Microscope

Background

I made this to try out the popular UVPackmaster 3 add-on for Blender with a complex hard-surface model. I wanted to see how quickly I could unwrap and bake using this add-on.

The add-on made it possible for me to make quick modifications to my already UV mapped model without having to worry about messing up existing islands, texel density, or wasting time manually organizing islands (because the built-in packer in Blender sucks).

Software used

  • Blender
  • Gimp

Process

I used the actual microscope (which I bought in college) as a reference to create the high poly model. Then I created the low poly and uv mapped it by manually creating seams, unwrapping and scaling islands for the most prominent parts of the mesh, and auto unwrapping the rest. I used the add-on to specify island groups that I wished to maintain scale in order to maximize texel density where I planned on adding text.

Optimizations

My only optimization goal for this project was to keep the poly count low and to only use a single material.

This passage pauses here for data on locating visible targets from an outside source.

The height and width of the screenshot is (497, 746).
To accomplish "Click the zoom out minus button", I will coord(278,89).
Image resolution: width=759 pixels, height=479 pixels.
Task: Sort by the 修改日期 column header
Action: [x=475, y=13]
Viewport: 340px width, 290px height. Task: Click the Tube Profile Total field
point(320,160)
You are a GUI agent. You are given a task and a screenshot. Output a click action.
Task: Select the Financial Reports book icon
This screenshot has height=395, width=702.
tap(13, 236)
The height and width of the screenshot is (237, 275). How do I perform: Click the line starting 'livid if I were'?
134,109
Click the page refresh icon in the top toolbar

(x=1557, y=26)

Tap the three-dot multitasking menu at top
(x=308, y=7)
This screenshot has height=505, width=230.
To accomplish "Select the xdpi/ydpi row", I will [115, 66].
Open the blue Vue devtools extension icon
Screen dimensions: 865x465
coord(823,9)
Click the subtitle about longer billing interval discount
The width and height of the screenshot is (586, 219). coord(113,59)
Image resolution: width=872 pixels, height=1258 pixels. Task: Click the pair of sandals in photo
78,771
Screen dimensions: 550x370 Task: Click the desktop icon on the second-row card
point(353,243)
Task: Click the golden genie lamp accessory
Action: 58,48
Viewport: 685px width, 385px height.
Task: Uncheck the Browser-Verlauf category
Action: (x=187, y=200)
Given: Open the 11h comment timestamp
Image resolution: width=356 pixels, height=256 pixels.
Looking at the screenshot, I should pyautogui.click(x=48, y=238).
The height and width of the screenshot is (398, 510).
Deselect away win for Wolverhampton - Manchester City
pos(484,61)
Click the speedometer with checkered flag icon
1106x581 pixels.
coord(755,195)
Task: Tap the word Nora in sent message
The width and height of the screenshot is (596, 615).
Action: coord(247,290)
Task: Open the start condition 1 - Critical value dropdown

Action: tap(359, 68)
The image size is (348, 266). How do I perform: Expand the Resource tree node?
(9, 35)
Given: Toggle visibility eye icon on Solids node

The final asset has 7,669 verts (4834 merged) or 9,051 triangles after exporting to GLTF format with a single material that has diffuse, normal map, and a single metallic/roughness channel packed texture.

This type of prop wouldn't get very close to the camera in most games except maybe in VR, so as a simple background prop, I could probably ditch the normal map altogether and significantly lower vertex count. The lighting components under the bed could be simplified since the player likely won't get close enough to notice. I would also redo the UV map, significantly reducing the number of islands.